The Australian dollar is taking a hammering in Asia on the back of soft capital expenditure figures from the private sector. The figures are disappointing enough to tip the scales back in favour of further monetary policy loosening from the RBA next week. Prior to the data the OIS market appeared to be pricing in around a 40% chance of an interest rate cut next week, but that has jumped to just over 50% at the time of writing. This was reflected in the FX market by a large sell-off in the Australian dollar, pushing it away from an important resistance zone around 0.7900 against the US dollar.
It’s a dark report
A slight positive was that Q3’s number was revised higher to 0.6% from 0.2%, but the rest of the report was pretty gloomy. Private capital expenditure fell 2.2% last quarter, missing an expected 1.6% drop, and investment intentions for the year also underwhelmed expectations.

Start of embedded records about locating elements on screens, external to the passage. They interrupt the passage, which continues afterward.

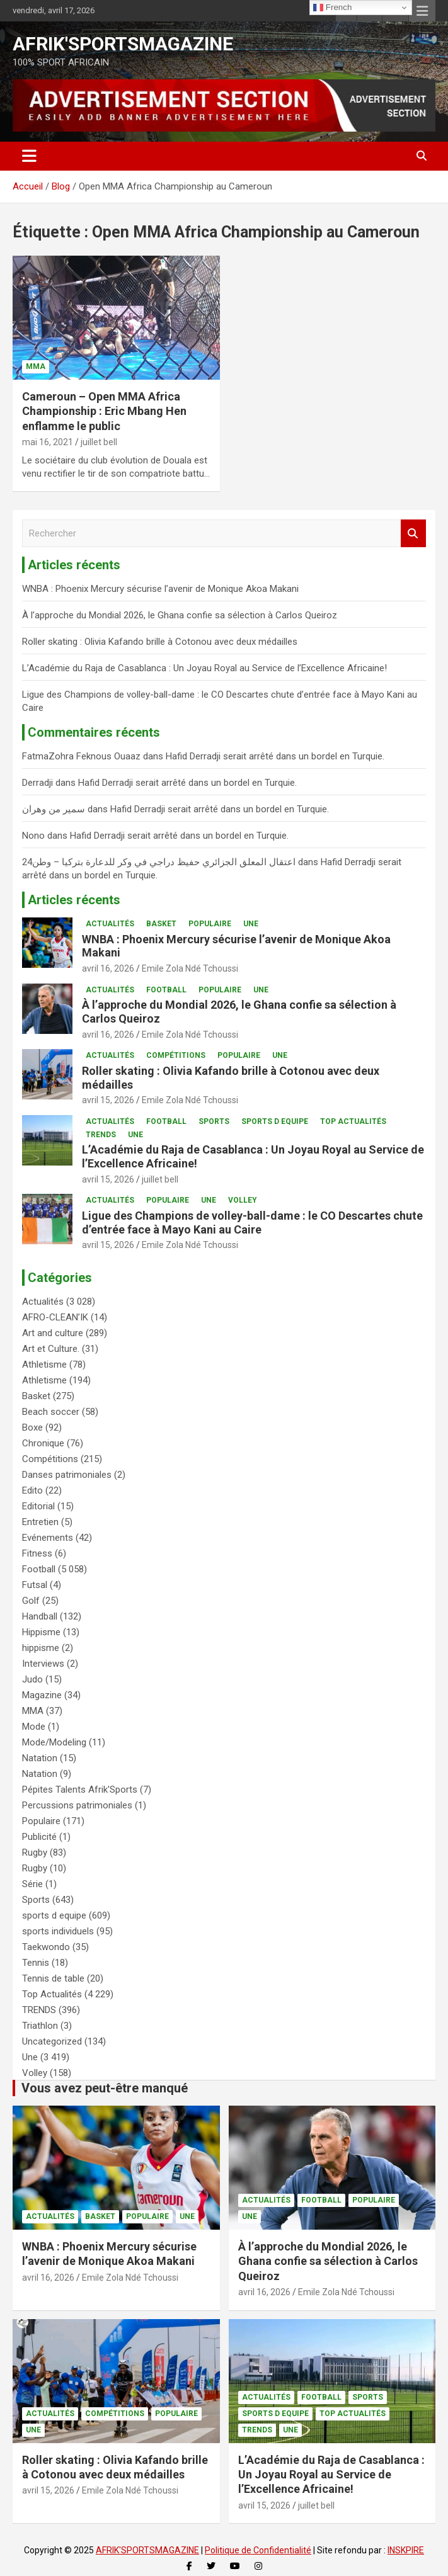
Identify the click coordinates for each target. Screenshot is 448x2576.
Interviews (43, 1663)
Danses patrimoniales (67, 1474)
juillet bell (99, 442)
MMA (35, 366)
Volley (242, 1200)
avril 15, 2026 (108, 1100)
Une (250, 923)
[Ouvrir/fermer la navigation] (29, 156)
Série (32, 1884)
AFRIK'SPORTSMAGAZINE (123, 44)
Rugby (34, 1852)
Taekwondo (46, 1947)
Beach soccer (50, 1411)
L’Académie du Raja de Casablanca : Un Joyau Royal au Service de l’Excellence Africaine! (204, 668)
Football (166, 989)
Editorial (38, 1506)
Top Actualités (353, 1121)
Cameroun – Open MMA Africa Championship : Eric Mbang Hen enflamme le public (104, 411)
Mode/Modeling (54, 1742)
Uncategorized (52, 2041)
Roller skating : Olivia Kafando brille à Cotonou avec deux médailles (161, 641)
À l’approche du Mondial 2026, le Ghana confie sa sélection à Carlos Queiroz (179, 615)
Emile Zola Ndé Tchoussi (190, 968)
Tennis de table (53, 1978)
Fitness (37, 1553)
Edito (32, 1490)
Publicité (39, 1836)
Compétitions (175, 1055)
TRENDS (101, 1134)
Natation (39, 1758)
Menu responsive (422, 10)
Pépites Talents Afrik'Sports (79, 1789)
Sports (213, 1121)
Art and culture (52, 1333)
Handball (39, 1616)
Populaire (209, 923)
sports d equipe (274, 1121)
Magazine (42, 1695)
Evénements (47, 1537)
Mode (33, 1726)
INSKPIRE (406, 2550)
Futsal (34, 1585)
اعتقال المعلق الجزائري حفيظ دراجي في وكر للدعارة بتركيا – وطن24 (159, 862)
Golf (31, 1600)
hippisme (40, 1648)
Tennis (35, 1962)
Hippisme (41, 1632)
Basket (161, 923)
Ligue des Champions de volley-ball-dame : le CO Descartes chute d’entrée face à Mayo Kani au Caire (252, 1222)
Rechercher (413, 533)
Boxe (32, 1427)
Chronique (43, 1443)
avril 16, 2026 (108, 968)
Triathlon (40, 2025)
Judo (32, 1679)
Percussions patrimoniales (77, 1805)
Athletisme (44, 1364)
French (332, 8)
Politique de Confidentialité (258, 2550)
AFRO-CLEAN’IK (55, 1317)
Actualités (110, 923)
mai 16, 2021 (47, 442)
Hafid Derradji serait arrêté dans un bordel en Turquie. (275, 756)
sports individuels (58, 1931)
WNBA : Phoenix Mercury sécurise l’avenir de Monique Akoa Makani (160, 588)
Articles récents (74, 899)
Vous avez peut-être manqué (104, 2088)
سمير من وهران (53, 809)
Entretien (40, 1522)
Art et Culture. (50, 1348)
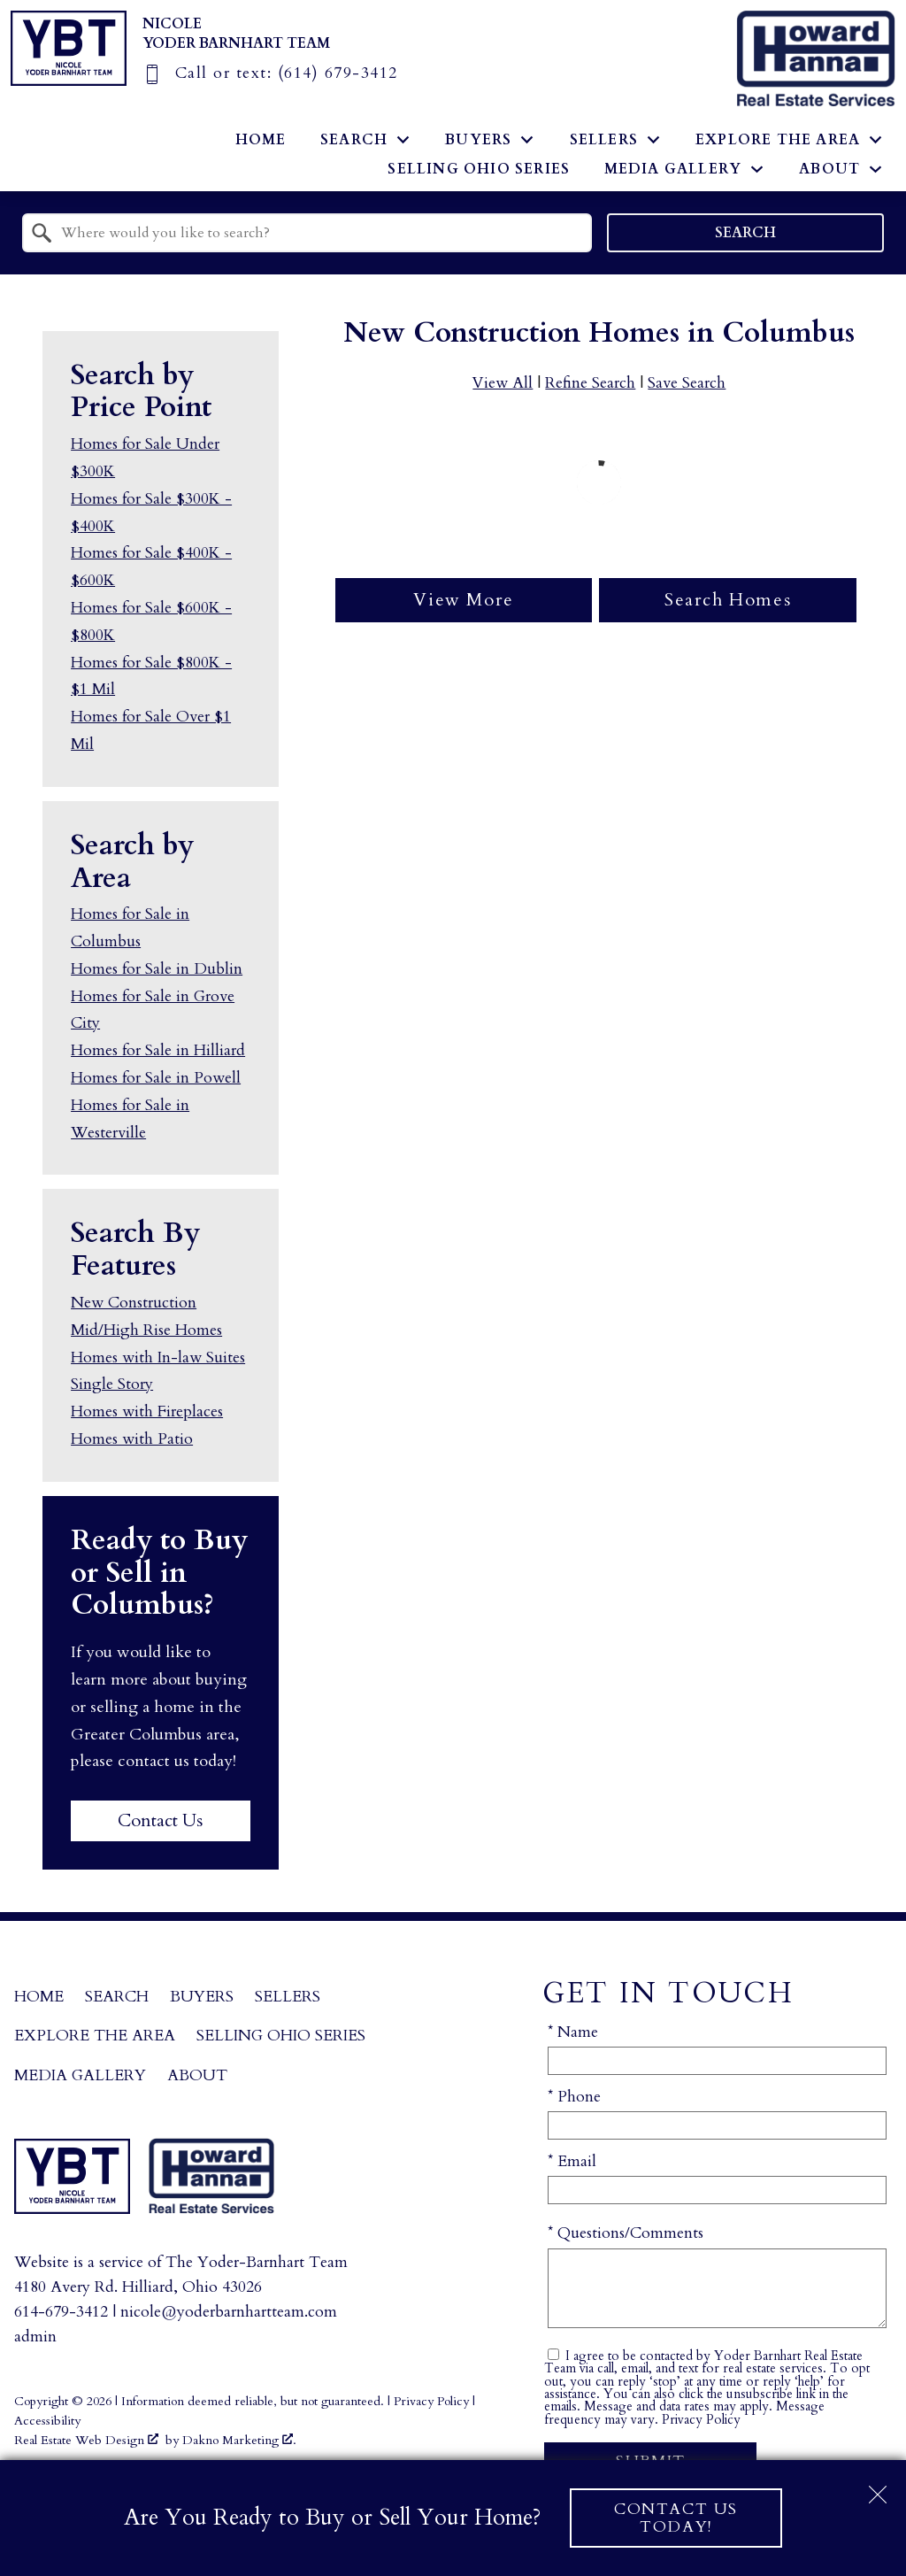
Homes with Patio (132, 1439)
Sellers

The details of the report are even more disappointing. The first estimate of total capital expenditure for 2015-16 is $109.8bn, which represents a 12.4% drop in investment intentions from the first estimate for 2014-15. The outlook for non-resources sectors of the economy is even worse than expected, suggesting that firms aren’t very optimistic about the outlook for the economy as they aren’t willing to pledge more cash. Also, the seasonally adjusted mining estimate fell 5.7% last quarter and estimate 5 for 2014-15 is 8.6% lower than the same estimate for 2013-14.
As we outlined earlier, the AUD was assaulted by bears following today’s Australian CAPEX data. AUDUSD is around 50 pips lower at the time of writing and may have lost its opportunity to break through 0.7900 in the near-term. With the focus now squarely on next week’s policy meeting at the RBA, the capability of the AUD to regain any ground may depend on the ability of the market to brush aside today’s data. Given how weak the data was, we think AUD may continue to come under threat in the lead-up to the RBA’s policy decision on Tuesday afternoon.